__BRIEF__:
Your job with the data below: print everything from the line that holds "Click the Sort A-Z icon" down to the line that holds "Cancel presets with", ends included, exactly, and nothing else.

DATASET RECORDS: Begin

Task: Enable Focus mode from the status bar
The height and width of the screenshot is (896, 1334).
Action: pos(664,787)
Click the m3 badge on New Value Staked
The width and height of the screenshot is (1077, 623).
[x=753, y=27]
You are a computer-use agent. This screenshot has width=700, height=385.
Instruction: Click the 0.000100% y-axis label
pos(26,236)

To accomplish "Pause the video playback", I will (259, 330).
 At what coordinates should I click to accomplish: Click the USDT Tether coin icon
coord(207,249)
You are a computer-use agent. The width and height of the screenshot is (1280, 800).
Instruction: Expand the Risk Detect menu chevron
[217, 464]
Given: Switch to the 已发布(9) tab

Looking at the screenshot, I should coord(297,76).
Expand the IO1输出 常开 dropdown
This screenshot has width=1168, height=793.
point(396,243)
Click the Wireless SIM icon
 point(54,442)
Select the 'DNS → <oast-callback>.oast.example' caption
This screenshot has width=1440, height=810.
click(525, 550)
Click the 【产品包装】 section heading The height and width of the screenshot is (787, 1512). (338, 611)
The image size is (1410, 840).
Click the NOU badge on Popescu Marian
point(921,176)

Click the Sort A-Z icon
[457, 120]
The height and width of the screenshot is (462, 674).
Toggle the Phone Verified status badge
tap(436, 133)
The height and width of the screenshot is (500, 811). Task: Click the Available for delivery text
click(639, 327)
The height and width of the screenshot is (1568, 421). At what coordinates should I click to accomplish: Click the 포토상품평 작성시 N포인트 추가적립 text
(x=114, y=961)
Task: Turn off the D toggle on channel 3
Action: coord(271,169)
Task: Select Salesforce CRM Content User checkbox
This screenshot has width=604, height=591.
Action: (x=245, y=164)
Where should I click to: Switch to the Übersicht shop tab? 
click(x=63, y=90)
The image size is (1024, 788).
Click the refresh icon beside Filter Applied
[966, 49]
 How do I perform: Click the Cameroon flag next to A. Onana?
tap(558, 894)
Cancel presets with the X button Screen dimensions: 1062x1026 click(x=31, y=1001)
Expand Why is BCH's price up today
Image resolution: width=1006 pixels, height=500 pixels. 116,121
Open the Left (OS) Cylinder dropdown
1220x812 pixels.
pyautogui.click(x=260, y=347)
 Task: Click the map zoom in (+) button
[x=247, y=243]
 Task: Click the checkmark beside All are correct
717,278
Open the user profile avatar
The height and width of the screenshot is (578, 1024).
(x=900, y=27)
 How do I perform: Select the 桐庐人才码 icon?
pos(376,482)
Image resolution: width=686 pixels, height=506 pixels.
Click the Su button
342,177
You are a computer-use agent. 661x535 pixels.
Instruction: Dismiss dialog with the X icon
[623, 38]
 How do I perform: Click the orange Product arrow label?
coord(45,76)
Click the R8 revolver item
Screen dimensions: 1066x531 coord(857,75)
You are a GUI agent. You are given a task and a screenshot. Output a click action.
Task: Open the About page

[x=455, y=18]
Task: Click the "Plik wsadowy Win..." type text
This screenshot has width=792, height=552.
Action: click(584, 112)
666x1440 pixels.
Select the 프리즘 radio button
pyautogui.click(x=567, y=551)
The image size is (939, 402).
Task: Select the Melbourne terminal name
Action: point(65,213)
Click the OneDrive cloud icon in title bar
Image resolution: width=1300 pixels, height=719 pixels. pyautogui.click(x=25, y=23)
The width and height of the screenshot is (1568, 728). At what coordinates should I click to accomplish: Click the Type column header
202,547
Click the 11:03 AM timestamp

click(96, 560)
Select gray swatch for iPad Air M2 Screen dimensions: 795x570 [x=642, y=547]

DATASET RECORDS: End

__REPLY__:
Click the Sort A-Z icon
[457, 120]
The height and width of the screenshot is (462, 674).
Toggle the Phone Verified status badge
tap(436, 133)
The height and width of the screenshot is (500, 811). Task: Click the Available for delivery text
click(639, 327)
The height and width of the screenshot is (1568, 421). At what coordinates should I click to accomplish: Click the 포토상품평 작성시 N포인트 추가적립 text
(x=114, y=961)
Task: Turn off the D toggle on channel 3
Action: coord(271,169)
Task: Select Salesforce CRM Content User checkbox
This screenshot has width=604, height=591.
Action: (x=245, y=164)
Where should I click to: Switch to the Übersicht shop tab? 
click(x=63, y=90)
The image size is (1024, 788).
Click the refresh icon beside Filter Applied
[966, 49]
 How do I perform: Click the Cameroon flag next to A. Onana?
tap(558, 894)
Cancel presets with the X button Screen dimensions: 1062x1026 click(x=31, y=1001)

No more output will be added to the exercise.